Grandes personajes construyen el libro de relatos de Sasturain
El escritor y conductor del programa televisivo "Ver para leer", acaba de editar "El caso Yotivenko", un libro de relatos con el sello inconfundible de este gran autor.
BUENOS AIRES - En su nuevo libro "El caso Yotivenko", el escritor Juan Sasturain -conductor del programa televisivo `Ver para Leer`- construye un universo anclado a lo local, enhebrado por elementos como el barrio, el fútbol, el tango y un lenguaje asociado al lunfardo, en relatos que suelen estar protagonizados por `pobres tipos` que deben enfrentar grandes aventuras.
En "Susvín", el relato que abre el libro, un inmigrante peruano se enreda en un turbio intercambio con la policía y soporta maltratos insospechados con tal de conseguir un documento argentino; mientras que en "Pinchame", el protagonista atraviesa situaciones de la vida junto a su amigo 'Juan', en clara referencia al conocido juego de palabras "Juan y Pinchame".
Un total de diez relatos -incluido el que da nombre al libro, editado por Sudamericana- fueron escritos por Sasturain (1945) en diferentes momentos de su vida y recuperados ahora para su publicación, tal como cuenta en el final de la obra de 250 páginas. Con humor, el autor reconstruye un diálogo entre French y Beruti el día siguiente del 25 de mayo, cuando se enteran de que algunos `avivados` estaban vendiendo las cintas celestes y blancas que ellos repartían ("26") o en "La bandera almidonada", los compañeritos de colegio del hijo del tercer astronauta que viajó a la Luna se burlan porque su papá nunca bajó de la nave espacial.
"En muchos cuentos trabajo a partir de la complicidad con el lector. Para que el cuento funcione yo supongo compartir un pasado que tiene un montón de connotaciones, por eso se puede entender, y a partir de ahí tiene más resonancias", dice Sasturain a Télam, recién llegado de Rosario, donde grabó el último capítulo del ciclo de tevé del que además es coguionista.
Con la memoria común
"También trabajo sobre refranes, cierta cosa que está en la memoria común, sobre todo en el lenguaje, que da cierto grado de complicidad y equívoco. Incluso en los espacios de la más pura invención es siempre con un anclaje, es construir un verosímil que se cruza con las formas del discurso histórico o periodístico", desgrana el autor.
En "Isaías, un malentendido", Sasturain reescribe el texto bíblico como una crítica de libro, mientras que en "El caso Yotivenko" arriesga la historia de un espía ruso en la Buenos Aires de los '60, entre equipos de fútbol, embajadas y bailarines clásicos.
Y en "Lengua larga" nos enteramos qué piensa ya muerto uno de los arrepentidos del caso IBM-Banco Nación, que apareció ahorcado en Ciudad Universitaria.
"Todos los escritores tienen un universo de intereses, cierto tono, zonas, épocas y segmentos sociales con los cuales se maneja más cómodo.
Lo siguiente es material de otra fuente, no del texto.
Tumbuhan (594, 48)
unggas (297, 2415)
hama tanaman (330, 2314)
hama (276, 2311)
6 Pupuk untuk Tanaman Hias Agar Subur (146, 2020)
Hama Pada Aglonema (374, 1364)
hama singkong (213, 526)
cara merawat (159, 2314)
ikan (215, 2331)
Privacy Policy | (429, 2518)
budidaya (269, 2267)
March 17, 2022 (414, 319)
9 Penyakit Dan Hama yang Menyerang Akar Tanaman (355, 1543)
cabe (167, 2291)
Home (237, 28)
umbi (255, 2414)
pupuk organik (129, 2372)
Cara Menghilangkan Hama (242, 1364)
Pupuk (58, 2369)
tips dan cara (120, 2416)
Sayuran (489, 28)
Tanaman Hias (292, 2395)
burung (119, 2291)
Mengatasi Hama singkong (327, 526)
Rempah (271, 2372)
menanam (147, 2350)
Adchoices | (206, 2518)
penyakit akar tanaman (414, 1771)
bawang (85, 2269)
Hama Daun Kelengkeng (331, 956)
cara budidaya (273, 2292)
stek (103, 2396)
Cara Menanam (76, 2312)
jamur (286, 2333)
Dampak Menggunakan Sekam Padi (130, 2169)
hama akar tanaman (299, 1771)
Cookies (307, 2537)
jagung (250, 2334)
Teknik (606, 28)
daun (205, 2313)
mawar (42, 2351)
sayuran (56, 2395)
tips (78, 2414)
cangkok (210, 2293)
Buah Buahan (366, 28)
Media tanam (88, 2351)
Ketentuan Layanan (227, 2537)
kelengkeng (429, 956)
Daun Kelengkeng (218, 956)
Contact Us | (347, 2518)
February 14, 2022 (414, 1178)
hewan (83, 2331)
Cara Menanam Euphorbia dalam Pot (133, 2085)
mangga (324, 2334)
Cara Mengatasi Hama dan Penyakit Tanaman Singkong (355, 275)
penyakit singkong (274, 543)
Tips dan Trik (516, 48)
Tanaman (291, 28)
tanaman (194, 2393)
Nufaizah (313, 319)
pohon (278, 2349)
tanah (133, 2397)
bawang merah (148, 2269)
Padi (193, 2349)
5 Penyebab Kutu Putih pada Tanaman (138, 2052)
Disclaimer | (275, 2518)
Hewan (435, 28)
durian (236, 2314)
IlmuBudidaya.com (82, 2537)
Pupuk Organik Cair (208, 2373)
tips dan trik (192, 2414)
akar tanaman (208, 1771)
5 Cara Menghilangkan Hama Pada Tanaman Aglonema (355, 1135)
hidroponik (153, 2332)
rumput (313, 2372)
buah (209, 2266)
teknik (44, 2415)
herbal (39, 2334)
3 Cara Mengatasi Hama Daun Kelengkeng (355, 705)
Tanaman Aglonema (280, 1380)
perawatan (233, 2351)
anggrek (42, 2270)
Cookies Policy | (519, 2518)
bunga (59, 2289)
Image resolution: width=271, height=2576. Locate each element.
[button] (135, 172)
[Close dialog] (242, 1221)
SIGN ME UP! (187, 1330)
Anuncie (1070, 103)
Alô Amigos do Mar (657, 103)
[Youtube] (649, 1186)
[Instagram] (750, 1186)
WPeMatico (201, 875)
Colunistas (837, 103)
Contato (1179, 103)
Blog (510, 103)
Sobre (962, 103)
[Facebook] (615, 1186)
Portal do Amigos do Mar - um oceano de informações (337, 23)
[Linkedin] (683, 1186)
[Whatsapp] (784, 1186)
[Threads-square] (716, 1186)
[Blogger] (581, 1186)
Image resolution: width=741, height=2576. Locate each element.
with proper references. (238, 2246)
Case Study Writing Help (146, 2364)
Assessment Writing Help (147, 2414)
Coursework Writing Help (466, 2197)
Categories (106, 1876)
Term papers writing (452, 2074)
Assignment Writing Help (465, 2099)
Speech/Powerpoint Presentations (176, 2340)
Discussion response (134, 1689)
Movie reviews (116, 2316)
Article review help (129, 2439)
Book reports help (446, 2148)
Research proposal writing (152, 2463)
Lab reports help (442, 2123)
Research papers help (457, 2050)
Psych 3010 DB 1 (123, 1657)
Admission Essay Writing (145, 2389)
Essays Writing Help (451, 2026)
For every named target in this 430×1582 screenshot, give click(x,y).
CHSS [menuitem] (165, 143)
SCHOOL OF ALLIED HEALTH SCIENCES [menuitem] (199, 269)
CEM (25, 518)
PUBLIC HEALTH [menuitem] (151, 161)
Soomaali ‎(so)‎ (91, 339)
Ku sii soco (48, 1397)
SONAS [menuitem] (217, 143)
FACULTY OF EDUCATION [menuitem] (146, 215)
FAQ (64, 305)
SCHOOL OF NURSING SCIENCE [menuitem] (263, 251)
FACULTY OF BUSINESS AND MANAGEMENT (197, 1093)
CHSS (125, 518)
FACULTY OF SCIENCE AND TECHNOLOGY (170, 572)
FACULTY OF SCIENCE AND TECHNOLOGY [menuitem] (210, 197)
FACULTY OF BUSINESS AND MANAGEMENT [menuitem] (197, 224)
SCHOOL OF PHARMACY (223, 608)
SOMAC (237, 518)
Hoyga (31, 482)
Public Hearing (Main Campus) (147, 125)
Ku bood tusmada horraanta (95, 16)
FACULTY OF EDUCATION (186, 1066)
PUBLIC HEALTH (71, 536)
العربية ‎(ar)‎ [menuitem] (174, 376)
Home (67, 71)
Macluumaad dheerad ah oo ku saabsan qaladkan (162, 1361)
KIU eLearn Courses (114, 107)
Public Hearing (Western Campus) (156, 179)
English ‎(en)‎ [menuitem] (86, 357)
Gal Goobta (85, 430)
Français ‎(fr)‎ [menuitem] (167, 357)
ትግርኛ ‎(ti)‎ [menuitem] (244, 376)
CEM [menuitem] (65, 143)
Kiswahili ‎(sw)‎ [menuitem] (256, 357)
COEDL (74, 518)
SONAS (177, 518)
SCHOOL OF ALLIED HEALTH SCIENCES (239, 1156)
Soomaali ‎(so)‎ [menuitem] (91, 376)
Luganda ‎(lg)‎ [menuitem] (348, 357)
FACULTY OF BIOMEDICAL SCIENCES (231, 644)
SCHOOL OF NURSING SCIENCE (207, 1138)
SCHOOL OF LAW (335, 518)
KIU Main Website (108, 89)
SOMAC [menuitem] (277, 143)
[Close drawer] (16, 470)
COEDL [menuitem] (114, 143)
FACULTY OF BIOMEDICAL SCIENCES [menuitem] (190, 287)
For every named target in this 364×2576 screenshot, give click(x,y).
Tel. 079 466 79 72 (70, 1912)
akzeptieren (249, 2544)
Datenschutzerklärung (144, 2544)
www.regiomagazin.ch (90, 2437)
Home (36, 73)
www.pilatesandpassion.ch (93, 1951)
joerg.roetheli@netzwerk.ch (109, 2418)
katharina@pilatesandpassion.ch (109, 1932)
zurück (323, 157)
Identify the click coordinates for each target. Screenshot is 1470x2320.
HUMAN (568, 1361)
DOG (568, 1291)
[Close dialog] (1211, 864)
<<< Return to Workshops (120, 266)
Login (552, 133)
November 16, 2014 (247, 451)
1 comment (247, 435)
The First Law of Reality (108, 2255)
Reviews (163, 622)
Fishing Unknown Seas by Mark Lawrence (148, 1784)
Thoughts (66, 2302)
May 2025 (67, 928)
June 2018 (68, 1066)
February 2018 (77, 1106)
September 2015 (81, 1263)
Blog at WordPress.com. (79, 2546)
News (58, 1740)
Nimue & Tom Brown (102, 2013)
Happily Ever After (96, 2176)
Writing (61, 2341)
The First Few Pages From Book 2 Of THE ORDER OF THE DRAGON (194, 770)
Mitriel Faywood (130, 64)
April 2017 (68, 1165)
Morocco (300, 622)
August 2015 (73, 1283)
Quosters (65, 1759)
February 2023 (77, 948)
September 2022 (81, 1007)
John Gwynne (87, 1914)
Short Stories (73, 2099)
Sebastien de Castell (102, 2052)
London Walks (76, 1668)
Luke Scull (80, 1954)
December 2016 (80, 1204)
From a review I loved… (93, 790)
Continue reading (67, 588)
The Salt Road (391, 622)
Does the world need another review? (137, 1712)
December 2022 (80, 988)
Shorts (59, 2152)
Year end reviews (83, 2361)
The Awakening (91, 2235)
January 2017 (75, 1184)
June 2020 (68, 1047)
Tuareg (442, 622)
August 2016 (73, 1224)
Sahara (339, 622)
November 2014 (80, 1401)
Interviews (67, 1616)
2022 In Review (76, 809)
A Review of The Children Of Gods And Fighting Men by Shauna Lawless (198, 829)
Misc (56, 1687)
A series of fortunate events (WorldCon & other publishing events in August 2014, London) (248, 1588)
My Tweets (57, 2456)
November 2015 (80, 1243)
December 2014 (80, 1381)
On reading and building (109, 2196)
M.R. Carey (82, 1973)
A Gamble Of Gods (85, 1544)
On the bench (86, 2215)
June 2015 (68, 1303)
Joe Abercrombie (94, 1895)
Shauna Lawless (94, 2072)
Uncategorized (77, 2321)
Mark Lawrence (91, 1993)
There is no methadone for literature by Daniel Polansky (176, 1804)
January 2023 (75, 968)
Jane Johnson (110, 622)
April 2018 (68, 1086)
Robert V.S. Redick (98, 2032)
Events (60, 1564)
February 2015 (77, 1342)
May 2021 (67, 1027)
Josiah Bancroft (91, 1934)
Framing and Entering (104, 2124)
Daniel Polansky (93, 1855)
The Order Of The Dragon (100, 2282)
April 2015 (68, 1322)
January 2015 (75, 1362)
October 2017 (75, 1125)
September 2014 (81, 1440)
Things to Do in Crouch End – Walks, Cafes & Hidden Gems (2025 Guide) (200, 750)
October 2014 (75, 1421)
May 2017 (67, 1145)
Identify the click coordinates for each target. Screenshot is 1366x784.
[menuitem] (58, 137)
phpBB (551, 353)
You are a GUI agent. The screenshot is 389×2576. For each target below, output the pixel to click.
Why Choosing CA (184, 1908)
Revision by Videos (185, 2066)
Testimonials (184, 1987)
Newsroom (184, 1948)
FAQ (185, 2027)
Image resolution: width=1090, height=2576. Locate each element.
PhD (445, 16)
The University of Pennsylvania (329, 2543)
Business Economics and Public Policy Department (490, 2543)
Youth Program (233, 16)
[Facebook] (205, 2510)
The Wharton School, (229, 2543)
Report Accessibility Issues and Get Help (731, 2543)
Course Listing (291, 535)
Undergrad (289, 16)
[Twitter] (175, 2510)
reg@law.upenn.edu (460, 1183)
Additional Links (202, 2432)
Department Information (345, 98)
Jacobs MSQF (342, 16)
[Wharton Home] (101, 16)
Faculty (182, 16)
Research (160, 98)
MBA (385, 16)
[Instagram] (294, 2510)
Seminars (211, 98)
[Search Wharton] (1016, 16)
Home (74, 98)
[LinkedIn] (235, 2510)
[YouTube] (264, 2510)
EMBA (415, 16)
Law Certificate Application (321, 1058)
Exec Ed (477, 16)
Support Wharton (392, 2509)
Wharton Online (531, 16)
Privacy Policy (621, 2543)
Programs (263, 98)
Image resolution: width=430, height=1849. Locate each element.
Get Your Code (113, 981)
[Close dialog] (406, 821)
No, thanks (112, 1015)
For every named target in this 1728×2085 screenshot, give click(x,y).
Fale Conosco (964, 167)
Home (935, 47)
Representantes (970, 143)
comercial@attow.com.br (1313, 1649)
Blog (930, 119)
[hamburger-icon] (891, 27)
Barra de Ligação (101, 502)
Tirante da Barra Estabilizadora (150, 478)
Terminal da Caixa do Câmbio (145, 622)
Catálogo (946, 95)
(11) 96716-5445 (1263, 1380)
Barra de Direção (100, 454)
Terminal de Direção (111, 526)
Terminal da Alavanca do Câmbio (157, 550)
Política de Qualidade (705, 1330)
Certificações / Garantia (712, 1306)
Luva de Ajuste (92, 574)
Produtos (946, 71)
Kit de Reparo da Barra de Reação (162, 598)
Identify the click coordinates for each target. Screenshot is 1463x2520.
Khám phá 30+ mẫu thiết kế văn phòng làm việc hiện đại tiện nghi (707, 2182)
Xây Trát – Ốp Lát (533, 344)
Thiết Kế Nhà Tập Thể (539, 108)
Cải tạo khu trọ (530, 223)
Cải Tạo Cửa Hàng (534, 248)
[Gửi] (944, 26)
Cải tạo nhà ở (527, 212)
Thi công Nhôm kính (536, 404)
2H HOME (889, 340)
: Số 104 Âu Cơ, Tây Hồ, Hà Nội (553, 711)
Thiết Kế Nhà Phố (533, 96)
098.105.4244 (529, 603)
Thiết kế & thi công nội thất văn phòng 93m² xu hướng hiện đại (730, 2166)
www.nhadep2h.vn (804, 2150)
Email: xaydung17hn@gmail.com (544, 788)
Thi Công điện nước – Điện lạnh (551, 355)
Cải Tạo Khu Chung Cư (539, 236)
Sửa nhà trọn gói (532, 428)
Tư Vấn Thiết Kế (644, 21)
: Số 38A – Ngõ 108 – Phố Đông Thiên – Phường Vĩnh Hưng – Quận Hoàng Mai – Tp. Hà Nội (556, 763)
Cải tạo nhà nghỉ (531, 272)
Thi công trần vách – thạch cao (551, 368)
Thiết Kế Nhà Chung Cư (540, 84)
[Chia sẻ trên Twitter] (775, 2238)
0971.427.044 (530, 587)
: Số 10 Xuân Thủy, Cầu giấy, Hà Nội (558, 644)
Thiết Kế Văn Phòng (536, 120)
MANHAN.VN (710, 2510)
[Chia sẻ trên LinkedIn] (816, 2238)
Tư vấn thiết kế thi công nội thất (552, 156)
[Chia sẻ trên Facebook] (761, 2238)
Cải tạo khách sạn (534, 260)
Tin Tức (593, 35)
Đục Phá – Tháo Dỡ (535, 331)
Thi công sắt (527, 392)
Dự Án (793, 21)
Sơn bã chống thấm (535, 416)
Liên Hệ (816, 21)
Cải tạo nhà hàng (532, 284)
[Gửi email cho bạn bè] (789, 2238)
Uno escribe consciente o inconscientemente sobre aquellas cosas que supone conoce un poquito mejor, no en términos documentales pero sí de poder dar cuenta de climas", asegura.
La mayoría de los cuentos están atravesados por personajes fuertes y un conflicto de tintes policiales, un estilo donde Sasturain navega con comodidad, tal como demostró en las novelas "Manual de perdedores", "Arena en los zapatos", "Los sentidos del agua" y "Pagaría por no verte" así como en los libros de cuentos "Zenitram" y "La mujer ducha".
"En todos los casos está la presencia de personajes fuertes. Yo parto casi siempre de un personaje, que es el eje del relato puesto en una circunstancia. Ya sea por una actitud, un deseo, una limitación o una obsesión, ese personaje tiene una historia, tiene un entorno y le pasa algo", apunta Sasturain.
"Otro rasgo que hay en general en mis cuentos es en el desarrollo argumental, la presencia de algún tipo de interés que arrastre al lector o que lo lleve a buscar a estar siempre presente. No digo que haya un 'enigma' pero sí un suceder importante, un fuerte nudo argumental", confía.
"Creo que son personajes que intuyen o buscan algún tipo de sentido, o encuentran algún valor al que aferrarse, que puede ser más o menos desmesurado. Tienen una obsesión, un deseo o una creencia. Y más allá de que logren concretar sus sueños o ilusiones, lo que vale es buscar ese sentido, encontrarlo, aunque fuera más o menos delirante".